** START Source text **

- Film poster
- Directed by: Tommy Law
- Written by: Ko Cheng-teng Takashi Hasegawa
- Produced by: Satoshi Kono Sam Leong Haruhiko Yoshida
- Starring: Timmy Hung Wayne Lai Miku Ueno Law Kar-ying Gloria Yip Sammo Hung
- Cinematography: Adam Chan Chung-tai
- Distributed by: Same way production
- Release date: 9 July 2004;
- Running time: 92 mins
- Country: Hong Kong
- Languages: Cantonese Japanese

= Osaka Wrestling Restaurant =

2004 Hong Kong film by Tommy Law

Osaka Wrestling Restaurant (大阪達一餐 (香港厨神)) is a 2004 Hong Kong comedy film directed by Tommy Law. The film stars Timmy Hung, Sammo Hung and Mang Hoi. This was Mang Hoi's last film appearance until 2014's Kung Fu Jungle. The film features a storyline taking place in both Hong Kong and Japan.

==Story==
The movie begins with Ricky (Timmy Hung) as an incompetent chef at a restaurant owned by the harsh manager One-Eye Dragon (Law Ka-ying). Ricky is often yelled at and beaten by the other chefs and the manager. One day, Ricky's father dies and leaves him a large inheritance of money. Before his death, Ricky's father tells him to reconcile and work with his estranged older brother. That night, Ricky receives a phone call from his older brother Mike (Wayne Lai), who knows about the inheritance money and wants to use it for his idea. Ricky rejects his older brother, berating him for leaving the family and not helping with their hardships.

Back at work, Ricky expresses his goal of making a famous dish and is again mocked by his manager, causing Ricky to snap, quit his job, and hit One-Eye Dragon with a cucumber. Angered, One-Eye Dragon and the other chefs prepare to attack him with kitchen utensils but Ricky flees, causing them to chase after him. As he runs, Ricky accidentally bumps into Kyoko (Miku Ueno), a Japanese actress, and causes her to fall into a river. Kyoko was already having trouble with her job because she was becoming uncomfortable eating too much food to advertise a restaurant. Falling into the river while on break causes her to lose her job and becomes stranded in Hong Kong.

** END Source text **
** START Data rows **

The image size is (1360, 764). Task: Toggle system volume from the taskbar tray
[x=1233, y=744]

** END Data rows **
** START Data rows **

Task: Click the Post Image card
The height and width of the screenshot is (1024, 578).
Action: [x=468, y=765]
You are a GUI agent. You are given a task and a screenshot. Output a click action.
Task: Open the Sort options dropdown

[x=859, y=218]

** END Data rows **

_To-do list_.
- 1) Please translate this sentence from the film article into Spanish: "Ricky is often yelled at and beaten by the other chefs and the manager."
- 2) In the film article, which actress plays Kyoko?
- 3) Name every person the film article credits as a producer.

_Expected answers_.
- 1) A Ricky a menudo le gritan y lo golpean los otros chefs y el gerente.

- 2) Miku Ueno

- 3) Satoshi Kono, Sam Leong, Haruhiko Yoshida